よく父親に「お前は人のことを批判してばかりだ。理想論ばかり語るな」と叱られていた私が、それでも泣きながら意見をぶつけていた私が、ほぼ口論もなく実家を後にする。
私の姿が見えなくなるまで見送る父親の姿を目に焼き付けながら。
大人になったと表現すれば、それはそうなのかもしれない。
世の中には自分の力だけでどうにもならないことがあることを知り、その自分も何か特別な才能のある人間ではなく平々凡々の、どちらかといえば劣等生だということを突き付けられる毎日。
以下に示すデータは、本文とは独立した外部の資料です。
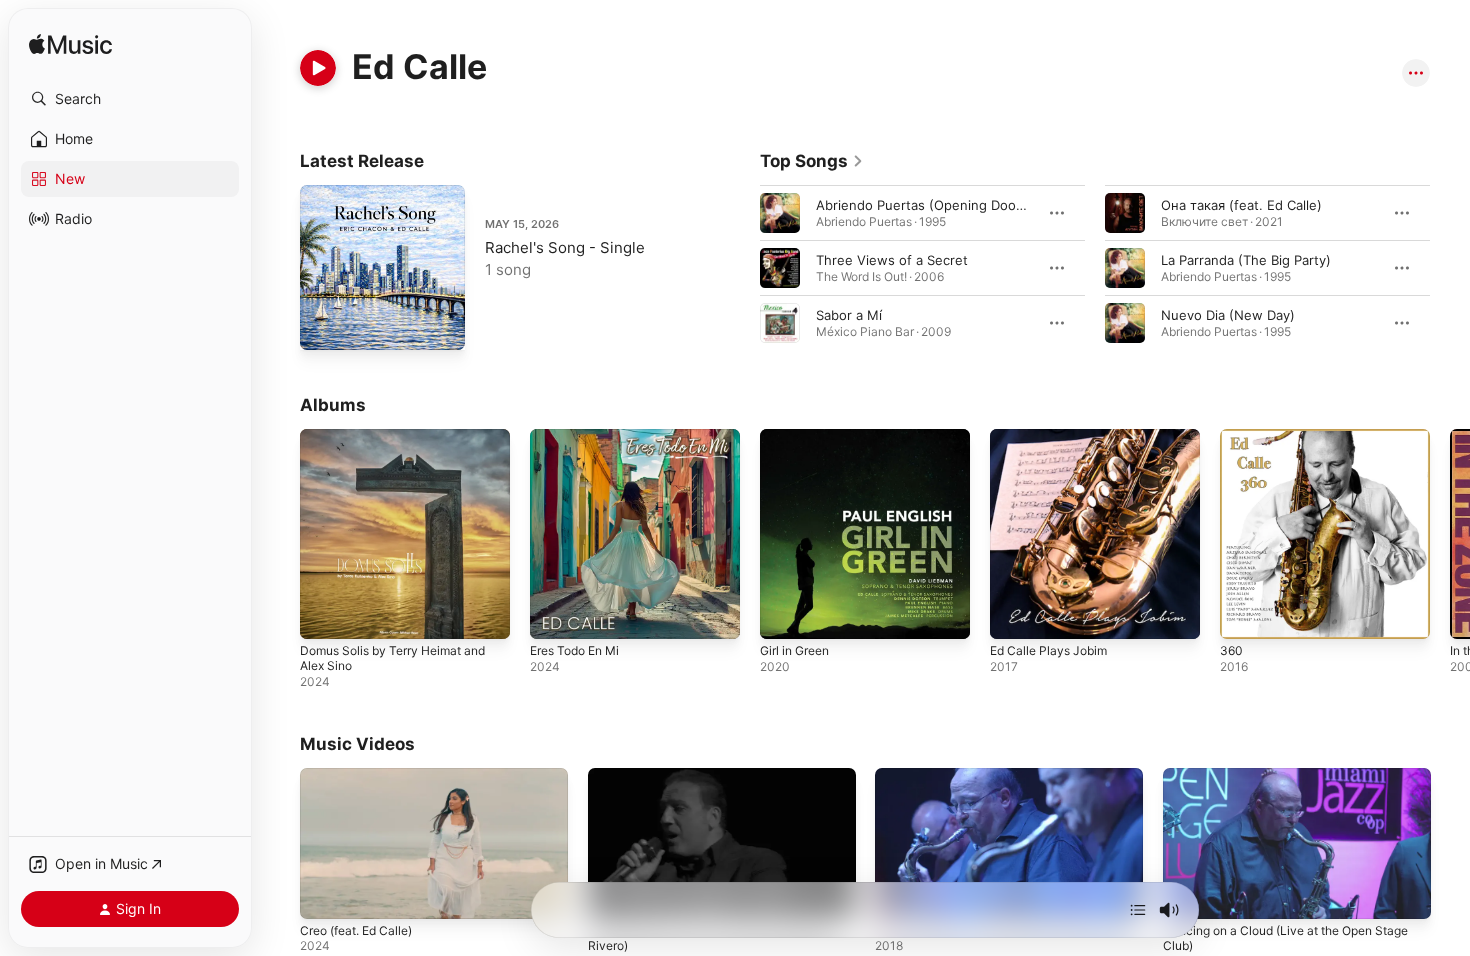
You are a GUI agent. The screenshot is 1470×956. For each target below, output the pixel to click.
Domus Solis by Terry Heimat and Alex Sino (403, 445)
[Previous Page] (740, 268)
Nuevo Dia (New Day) (1228, 315)
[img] (70, 45)
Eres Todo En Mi (581, 437)
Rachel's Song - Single (565, 247)
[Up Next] (1138, 910)
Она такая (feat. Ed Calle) (1241, 205)
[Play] (318, 68)
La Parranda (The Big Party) (1246, 260)
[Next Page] (1450, 268)
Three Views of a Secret (892, 260)
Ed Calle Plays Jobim (1053, 437)
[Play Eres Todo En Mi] (555, 614)
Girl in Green (799, 437)
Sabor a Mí (849, 315)
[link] (812, 161)
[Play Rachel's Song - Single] (325, 325)
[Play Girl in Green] (785, 614)
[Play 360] (1245, 614)
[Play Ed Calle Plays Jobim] (1015, 614)
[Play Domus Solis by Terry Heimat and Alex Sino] (325, 614)
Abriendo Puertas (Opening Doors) (924, 205)
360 (1232, 437)
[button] (130, 99)
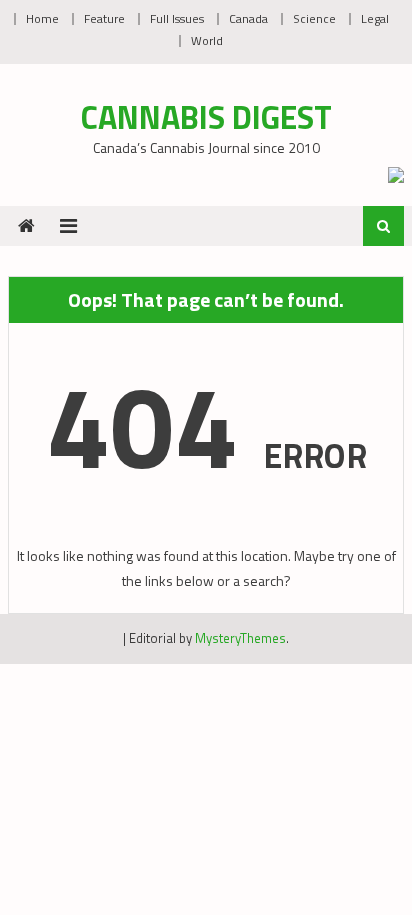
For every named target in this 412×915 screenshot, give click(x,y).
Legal (375, 18)
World (207, 40)
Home (42, 18)
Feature (104, 18)
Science (314, 18)
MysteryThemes (240, 638)
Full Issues (177, 18)
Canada (248, 18)
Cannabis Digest (206, 117)
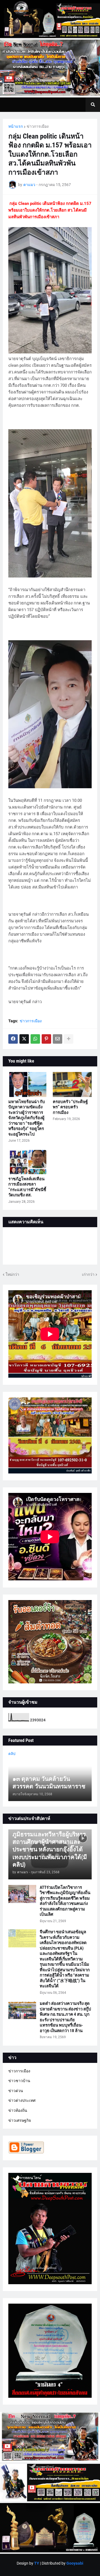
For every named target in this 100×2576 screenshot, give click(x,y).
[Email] (57, 1039)
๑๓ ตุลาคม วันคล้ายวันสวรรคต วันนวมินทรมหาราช (48, 1783)
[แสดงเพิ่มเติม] (68, 1039)
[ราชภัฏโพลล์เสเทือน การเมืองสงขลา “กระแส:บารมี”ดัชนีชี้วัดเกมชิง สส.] (27, 1161)
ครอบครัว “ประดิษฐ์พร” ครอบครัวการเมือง (70, 1107)
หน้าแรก (15, 126)
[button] (93, 104)
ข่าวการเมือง (38, 126)
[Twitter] (24, 1039)
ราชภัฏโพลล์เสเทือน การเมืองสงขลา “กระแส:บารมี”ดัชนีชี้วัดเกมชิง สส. (27, 1187)
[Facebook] (13, 1039)
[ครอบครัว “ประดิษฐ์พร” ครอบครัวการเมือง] (72, 1084)
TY (36, 2563)
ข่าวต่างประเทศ (22, 2100)
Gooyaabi (74, 2563)
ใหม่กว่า (12, 1274)
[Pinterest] (46, 1039)
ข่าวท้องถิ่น (17, 2110)
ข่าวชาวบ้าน (19, 2080)
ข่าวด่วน (15, 2090)
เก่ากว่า (88, 1274)
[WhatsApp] (35, 1039)
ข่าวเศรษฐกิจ (19, 2120)
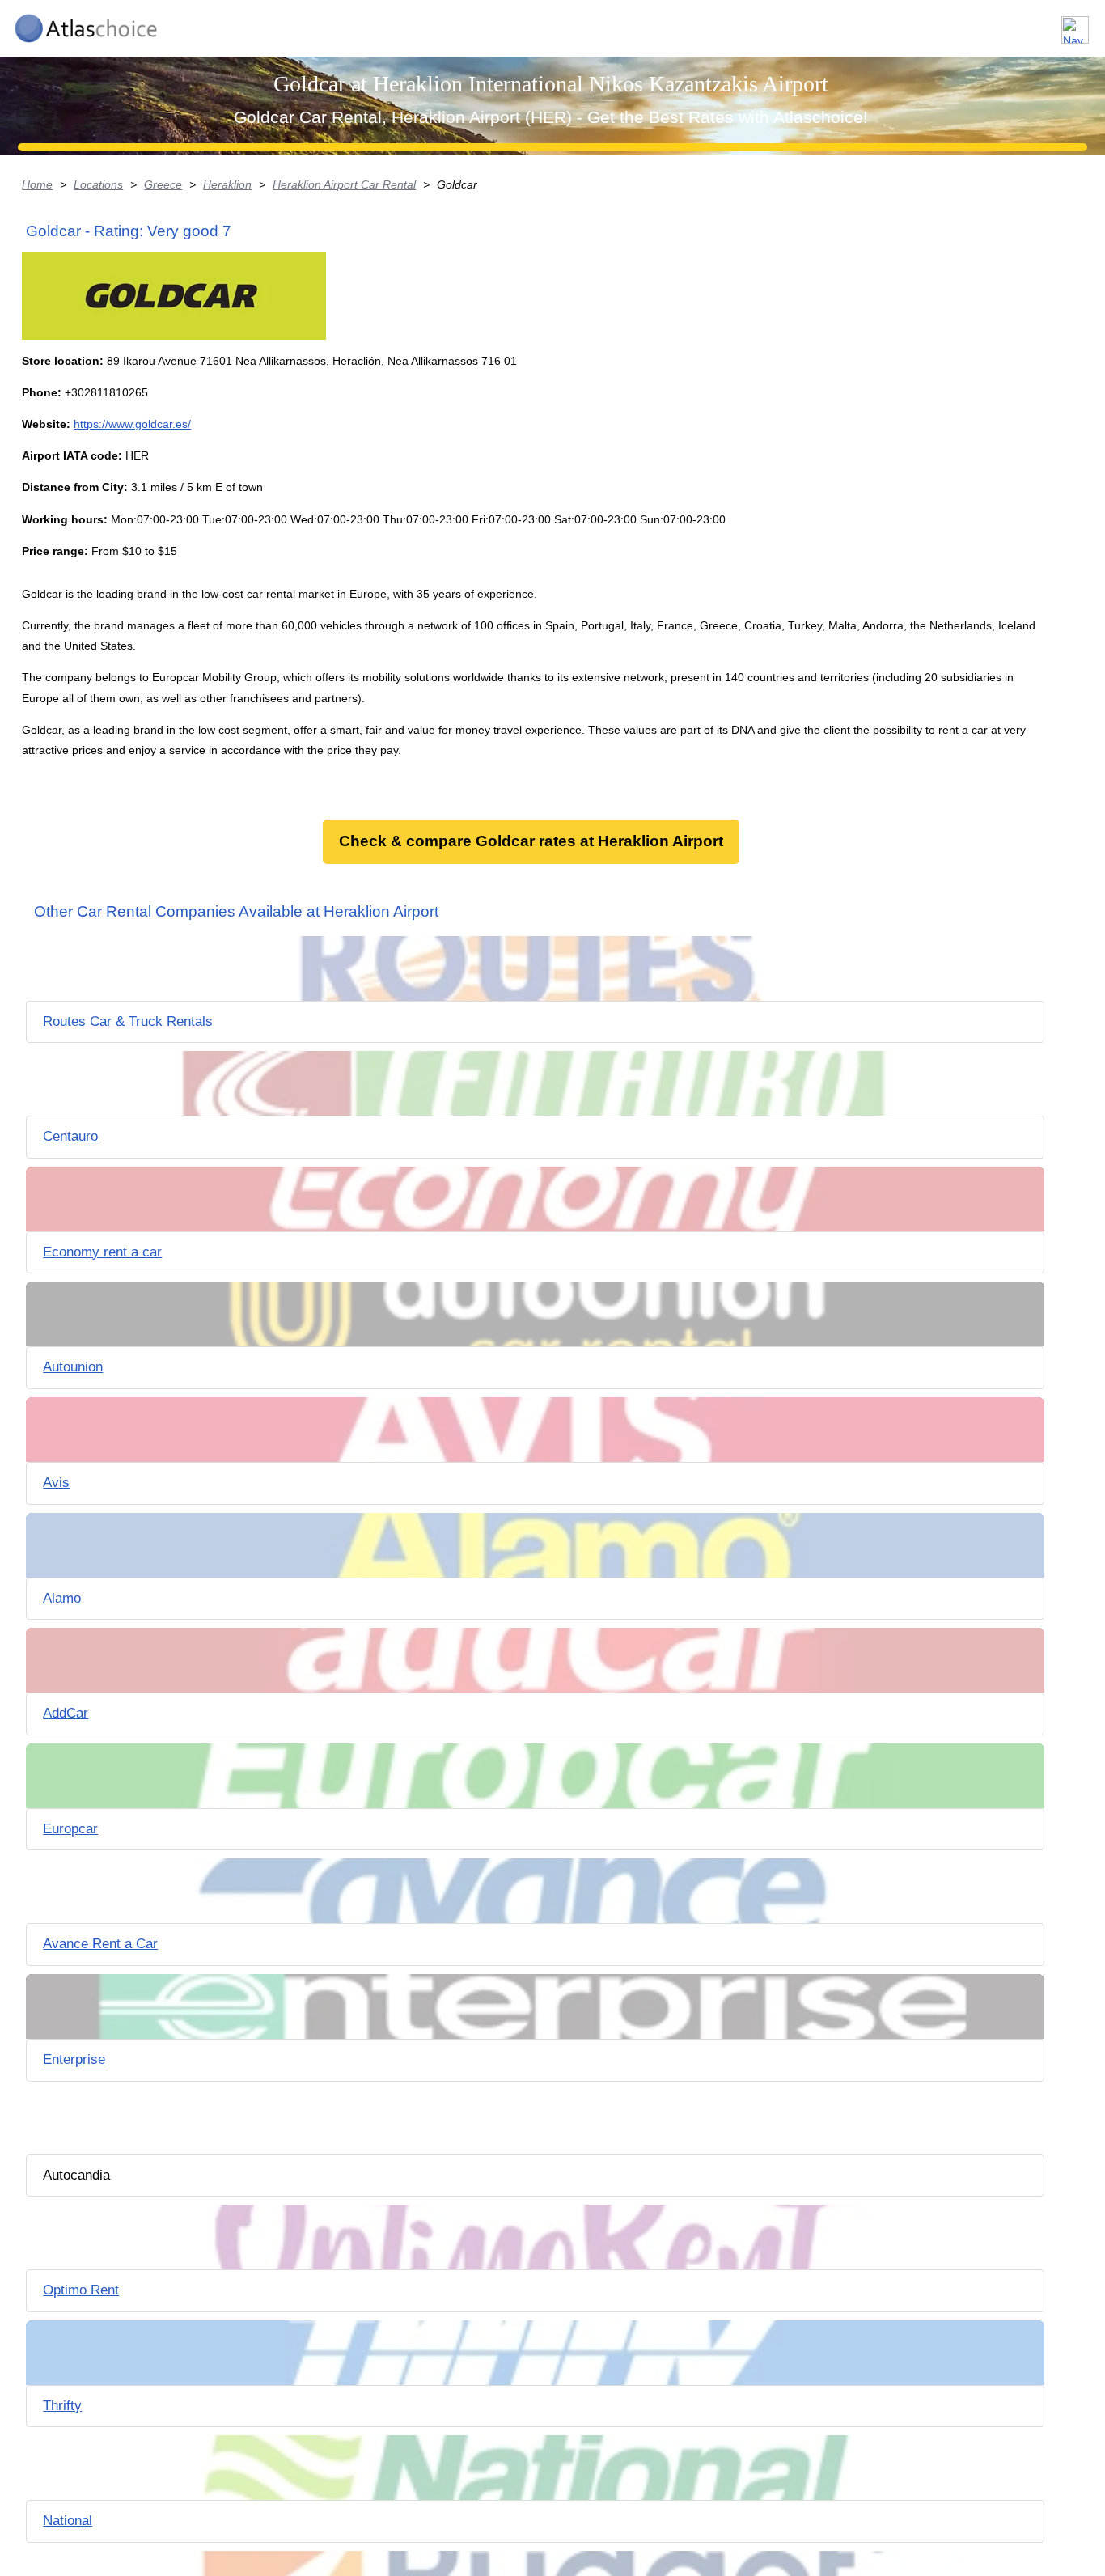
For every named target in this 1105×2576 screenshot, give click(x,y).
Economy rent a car (102, 1252)
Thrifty (62, 2405)
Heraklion (227, 184)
ずば抜けた結果を出せない人生、他者からの好意で醜い承認欲求を埋めていくしかない。
人に嫌われないためにはどう動くべきか、人を傷つけないようにするにはどうするべきか、そのことばかり考えて生きている。
学生時代から社会人3年目くらいまでの自分は、もっと尖っていた。
自分の中で譲れないものもあったし、いつか苦労が報われて才能を開花させる時が来ると信じてやまなかった。
でもそれは、何も知らない無邪気さからくる強さだったのだ。
人間は弱くなる。それが老いというものなのかもしれない。
反射神経は鈍くなり、刺激をなるべく避けるようになる。視力が悪くなり、まぶしい光景を目を細めなければ見れなくなったのと同じ。
こんなことをリアルで口にしようものなら、まだ二十代なのに何言ってんの、と一蹴される。
自分でもわかっている。衰えを感じるのが早すぎる。まだまだ人生はこれからなのだということも。
それでも少し疲れてしまった。
尖っていたころの感覚を「イタい」「厨二病」「黒歴史」という単語で片づけてしまった結果、自分がどう感じているのか、何もかもわからないような腑抜けな人間ができあがってしまった。
そうして私の人生は社会の波にもまれながら、角が取れてつるっつるのどこにでもある小石になっていく。
弱さゆえの、つまらない生き方だと思う。
あと何十年と続く人生を、消化試合だけで生きていくのだろうか。
冒頭、やさしく声をかけてきた役員はこうも言った。
「俺にはなんでも話してくれてると思ってたわ」
「お前は何を言っても 大丈夫です って言うからなぁ」
どこまで本心を見抜かれていたのかはわからないが、私は泣きだしそうになるのをぐっとこらえて「すみません、大丈夫です」といつもの言葉を絞り出した。それ以上彼は何も言わなかった。
本当は大丈夫じゃないこと。
本当は傷付き、ぼろぼろになっていること。
本当はもっと自分のこころを大切にしたいし、楽しく生きていきたいということ。
誰に言うこともできずにずっと胸の奥で燻っている思いが、喉元でつっかえてうまく話せなくなる。
本当は全部ぶちまけたい。自分のプライベートのどうでもいいような相談を持ち掛けて、相手に心を開いているかのように見せておきながら、本当の腹の底はきっと誰にも言えないんだろう。
尖らなくても、丸い小石から砂利になって消えてしまうような人生でもいい。
必要以上に自分を押し殺して笑ったりせず、泣きたいときに思いきり泣けるような、寂しいときは酒に逃げずに素直に寂しいので話を聞いて欲しいですと言えるような、そういう生き方をしてみたい。
特別な才能がなくとも、弱いままの私でも、誰の記憶にも残らない詠み人知らずの人生でいい。
そう割り切って生きていけたのなら。
明後日で、28歳になる。
つべこべ屁理屈を垂れているが、結局は20代の終わりが見えてきたことに焦りを感じているだけなのかもしれない。
あれだけ年齢に囚われたくないと言っているくせに、所詮はその程度のものさししか持ち合わせていなかったみたいだ。
28歳、自分と向き合うことをテーマの年にしたい。
詠み人知らずならばそれなりに、良い歌をどこかに残せるように。